[Part of a data file]
|---|
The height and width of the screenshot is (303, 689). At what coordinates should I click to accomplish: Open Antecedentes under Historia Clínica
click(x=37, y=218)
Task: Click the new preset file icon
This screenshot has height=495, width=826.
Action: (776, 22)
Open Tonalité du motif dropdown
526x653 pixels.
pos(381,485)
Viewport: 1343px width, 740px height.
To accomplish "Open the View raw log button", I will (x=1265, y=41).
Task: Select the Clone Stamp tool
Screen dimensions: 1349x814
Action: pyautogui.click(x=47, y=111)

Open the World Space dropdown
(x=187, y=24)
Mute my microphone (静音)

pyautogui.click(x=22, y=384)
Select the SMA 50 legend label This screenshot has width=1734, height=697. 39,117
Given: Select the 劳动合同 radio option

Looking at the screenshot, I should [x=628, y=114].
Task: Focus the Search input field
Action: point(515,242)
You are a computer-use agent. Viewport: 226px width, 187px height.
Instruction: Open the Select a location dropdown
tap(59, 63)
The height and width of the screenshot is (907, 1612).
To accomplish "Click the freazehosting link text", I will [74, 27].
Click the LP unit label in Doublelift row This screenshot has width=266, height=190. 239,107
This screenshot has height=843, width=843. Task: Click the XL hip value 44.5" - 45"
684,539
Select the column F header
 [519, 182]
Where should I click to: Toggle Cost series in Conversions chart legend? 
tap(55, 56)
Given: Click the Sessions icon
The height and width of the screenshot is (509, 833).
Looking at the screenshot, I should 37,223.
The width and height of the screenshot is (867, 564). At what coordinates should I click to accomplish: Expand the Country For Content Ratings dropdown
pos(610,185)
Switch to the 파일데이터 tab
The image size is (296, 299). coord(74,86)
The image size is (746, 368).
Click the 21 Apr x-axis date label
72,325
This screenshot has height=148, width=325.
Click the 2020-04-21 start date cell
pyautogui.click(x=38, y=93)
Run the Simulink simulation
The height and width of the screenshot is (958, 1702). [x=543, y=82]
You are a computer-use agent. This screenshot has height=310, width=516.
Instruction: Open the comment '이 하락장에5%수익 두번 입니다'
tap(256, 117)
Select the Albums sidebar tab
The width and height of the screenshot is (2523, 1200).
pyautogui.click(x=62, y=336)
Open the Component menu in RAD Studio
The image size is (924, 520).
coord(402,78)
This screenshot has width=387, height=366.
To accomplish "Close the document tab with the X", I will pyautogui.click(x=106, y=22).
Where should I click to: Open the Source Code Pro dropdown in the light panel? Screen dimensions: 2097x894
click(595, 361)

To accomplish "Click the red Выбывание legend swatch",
|---|
▶ **SHORT PROBLEM**
Copy the stretch of the records from the line containing "Switch to the 파일데이터 tab" through the end of the records, swapping "legend swatch" for "legend marker" and leaving everything else unchanged.

▶ **EXERCISE SOLUTION**
Switch to the 파일데이터 tab
The image size is (296, 299). coord(74,86)
The image size is (746, 368).
Click the 21 Apr x-axis date label
72,325
This screenshot has height=148, width=325.
Click the 2020-04-21 start date cell
pyautogui.click(x=38, y=93)
Run the Simulink simulation
The height and width of the screenshot is (958, 1702). [x=543, y=82]
You are a computer-use agent. This screenshot has height=310, width=516.
Instruction: Open the comment '이 하락장에5%수익 두번 입니다'
tap(256, 117)
Select the Albums sidebar tab
The width and height of the screenshot is (2523, 1200).
pyautogui.click(x=62, y=336)
Open the Component menu in RAD Studio
The image size is (924, 520).
coord(402,78)
This screenshot has width=387, height=366.
To accomplish "Close the document tab with the X", I will pyautogui.click(x=106, y=22).
Where should I click to: Open the Source Code Pro dropdown in the light panel? Screen dimensions: 2097x894
click(595, 361)

To accomplish "Click the red Выбывание legend marker",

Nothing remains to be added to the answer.